SEXUALIDAD Y SUFRIMIENTO PSICOLÓGICO EN LAS MUJERES: UNA MIRADA A LOS ARQUETIPOS FEMENINOS EN LAS RELIGIONES DE ORIGEN AFRICANO
DOI:
https://doi.org/10.56238/arev8n2-093Palabras clave:
Sexualidad Femenina, Sufrimiento Psíquico, Umbanda, Arquetipos, Espiritualidad AfrobrasileñaResumen
Este trabajo tiene como objetivo comprender las relaciones entre sexualidad, espiritualidad y psique femenina a partir de las experiencias de mujeres en religiones de matriz africana, especialmente en la Umbanda.

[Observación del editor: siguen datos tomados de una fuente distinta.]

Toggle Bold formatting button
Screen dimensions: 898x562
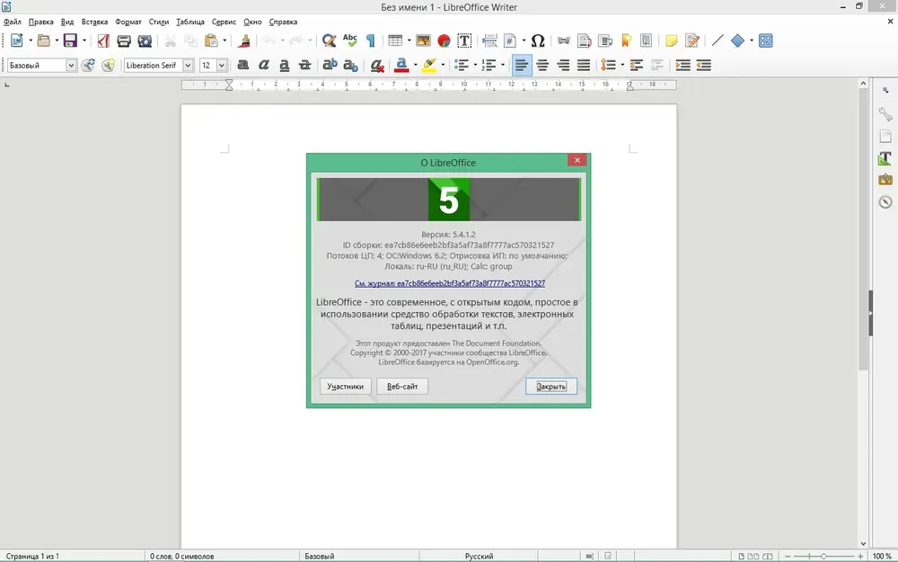coord(242,66)
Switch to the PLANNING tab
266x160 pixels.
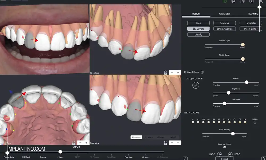(x=253, y=14)
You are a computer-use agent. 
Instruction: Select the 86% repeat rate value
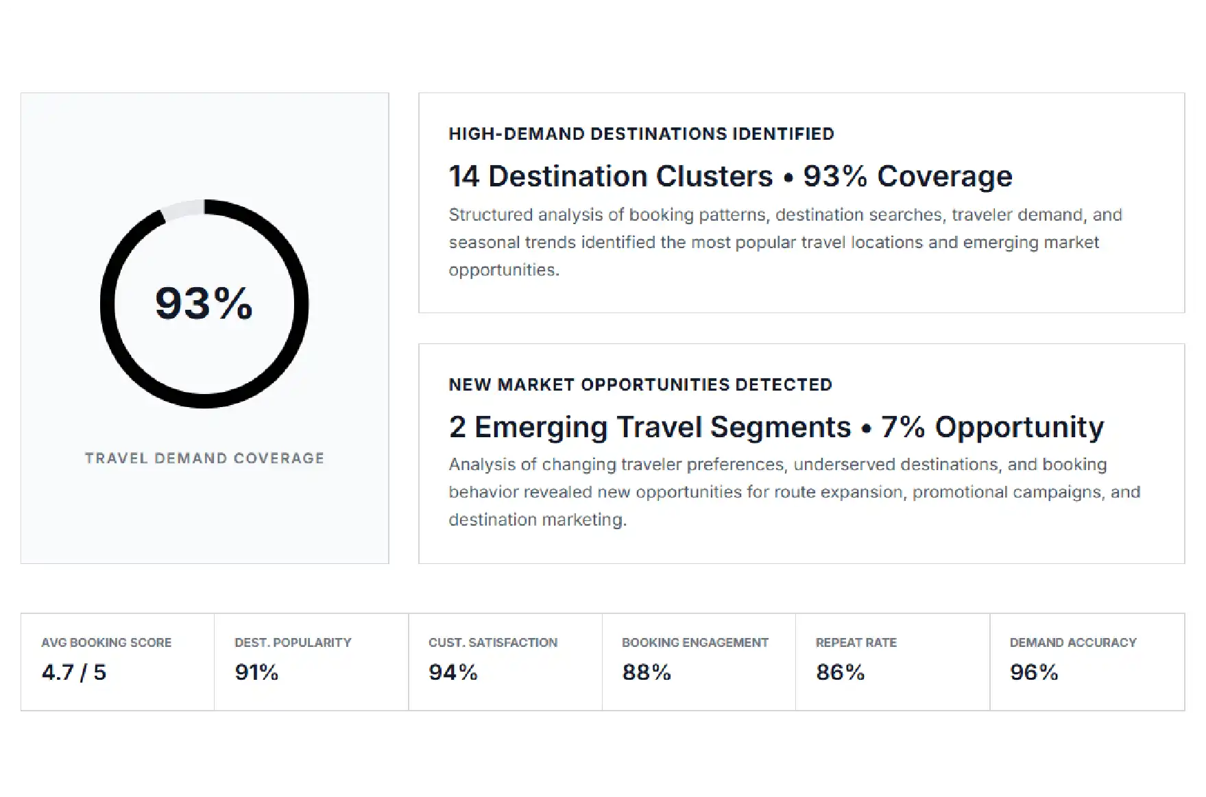pos(840,672)
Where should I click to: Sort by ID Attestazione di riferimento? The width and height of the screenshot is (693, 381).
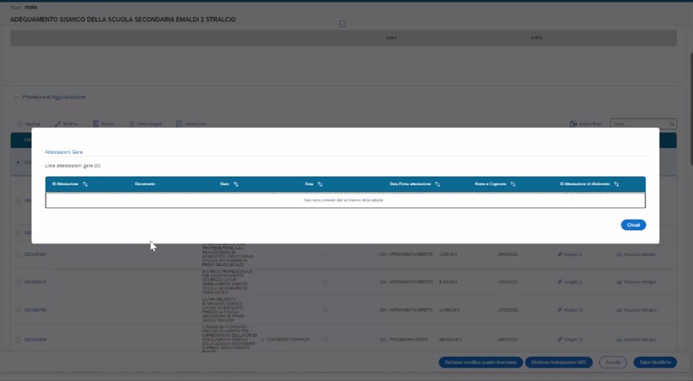tap(616, 184)
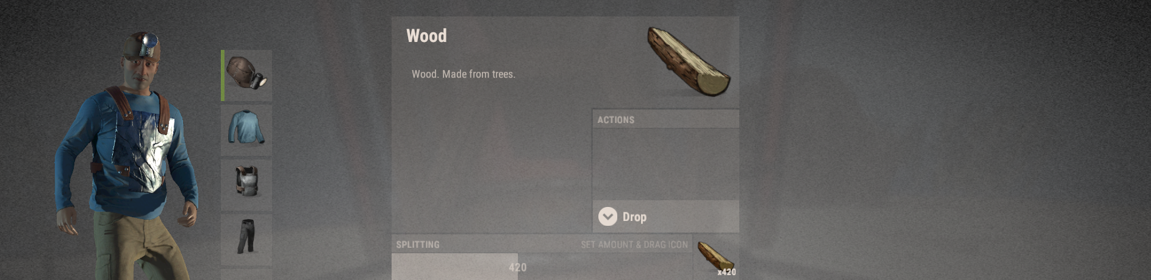Image resolution: width=1151 pixels, height=280 pixels.
Task: Click the split wood stack drag icon
Action: (x=717, y=258)
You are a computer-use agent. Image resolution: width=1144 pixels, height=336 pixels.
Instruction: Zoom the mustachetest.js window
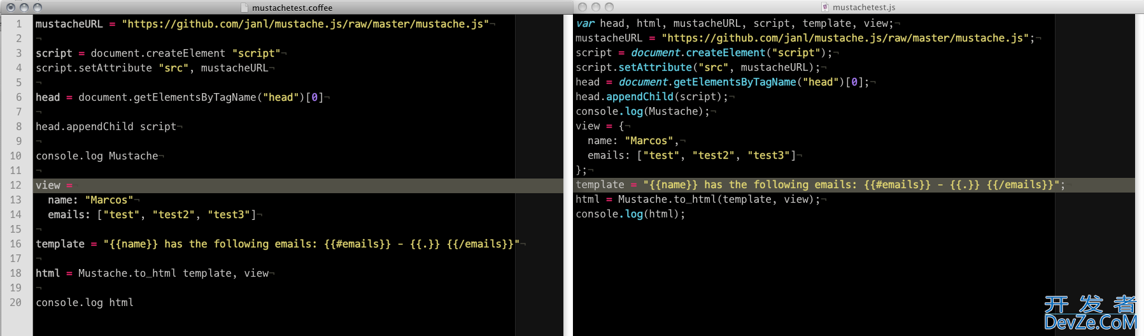coord(609,7)
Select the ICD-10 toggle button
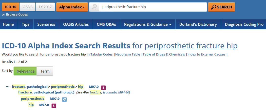Image resolution: width=266 pixels, height=110 pixels. point(10,7)
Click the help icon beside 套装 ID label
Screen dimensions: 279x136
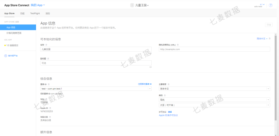(x=49, y=84)
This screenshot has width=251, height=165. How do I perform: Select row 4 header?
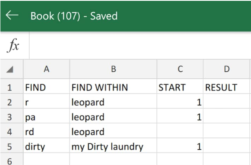[x=10, y=132]

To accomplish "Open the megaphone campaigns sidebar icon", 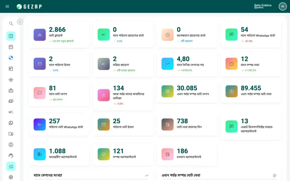I will pyautogui.click(x=11, y=112).
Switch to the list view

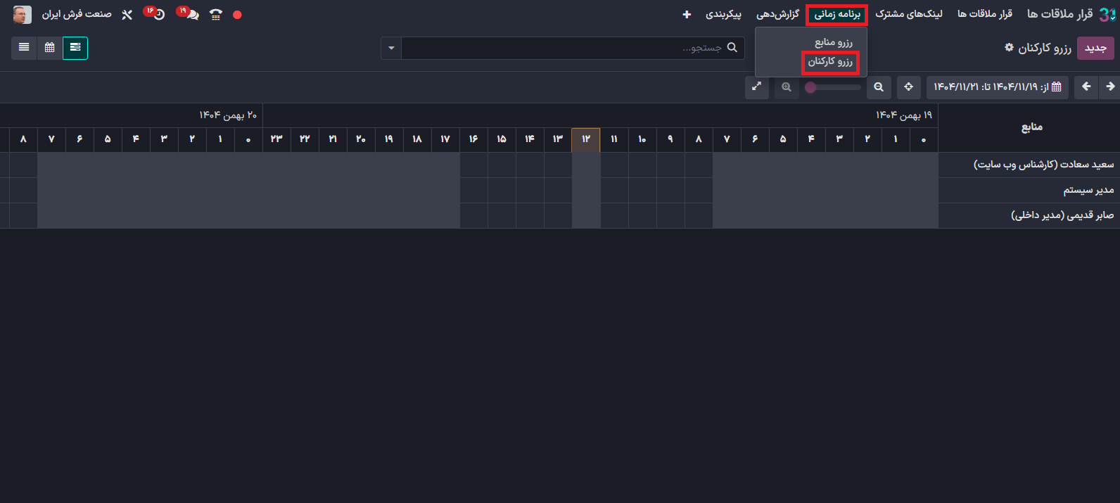[24, 48]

Desde una perspectiva psicológica plural y decolonial, se investigan los arquetipos femeninos manifestados en las entidades, en los puntos cantados y riscados y en las prácticas mediúmnicas, los cuales contribuyen a la resignificación del placer, del cuerpo y del sufrimiento. La investigación se fundamenta en un enfoque cualitativo y en una orientación metodológica basada en la Cartografía de Gilles Deleuze y Félix Guattari (1995). El diálogo bibliográfico incluye autoras y autores como Carl Gustav Jung, Nise da Silveira, Neusa Santos Souza, Lélia Gonzalez, Sueli Carneiro y Audre Lorde. Se utilizaron como materiales de análisis los relatos de mujeres participantes de terreiros, así como reflexiones y observaciones vivenciales de la investigadora en su condición de médium y mujer inserta en este contexto. Los resultados indican que la Umbanda se configura como un territorio simbólico y psíquico de sanación y reconstrucción identitaria, en el cual el cuerpo y el placer se integran a la dimensión espiritual. Entidades femeninas como Iemanjá, Iansã, Oxum, Vovó Maria Conga, Cabocla Jurema, Cigana do Oriente, Maria Bonita y especialmente Pombagira Cigana emergen como imágenes arquetípicas de acogimiento, libertad y transformación, permitiendo la resignificación del sufrimiento y la comprensión del deseo como una potencia vital y creadora. Se concluye que la espiritualidad afrobrasileña ofrece caminos terapéuticos y simbólicos de elaboración psíquica, favoreciendo la reconexión de las mujeres con su cuerpo, su ancestralidad y su poder espiritual. La Umbanda se manifiesta no solo como religión, sino como un espacio de resistencia, individuación y sanación de lo femenino.